(WHAT IS REQUIRED) Omit images. Retype all entries verbatim.

** DATA PROVIDED follows **

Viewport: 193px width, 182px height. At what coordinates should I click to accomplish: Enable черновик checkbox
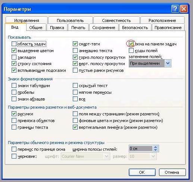pyautogui.click(x=14, y=156)
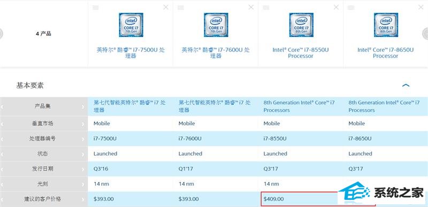Click the i7-8650U 8th Gen badge image
This screenshot has height=207, width=428.
(x=386, y=25)
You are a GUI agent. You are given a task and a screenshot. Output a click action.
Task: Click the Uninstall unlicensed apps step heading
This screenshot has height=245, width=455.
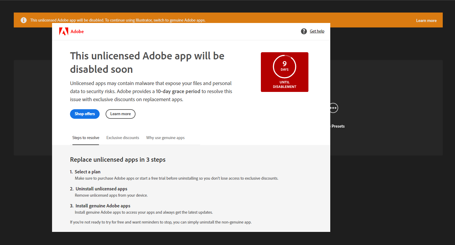coord(101,189)
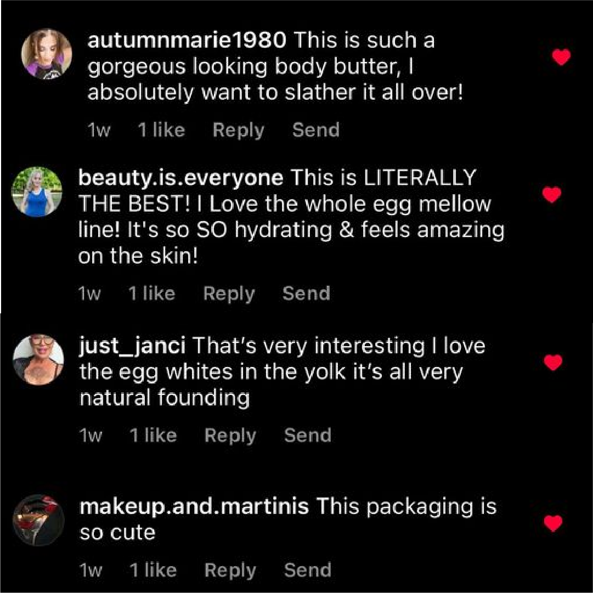Send the makeup.and.martinis comment

coord(307,571)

** End of DATA PROVIDED **

(WRITTEN ANSWER)
Viewport: 193px width, 182px height. At what coordinates should I click to accomplish: Enable черновик checkbox
pyautogui.click(x=14, y=156)
Click the i7-8650U 8th Gen badge image
This screenshot has height=207, width=428.
(x=386, y=25)
You are a GUI agent. You are given a task and a screenshot. Output a click action.
Task: Click the Uninstall unlicensed apps step heading
This screenshot has height=245, width=455.
coord(101,189)
Send the makeup.and.martinis comment

coord(307,571)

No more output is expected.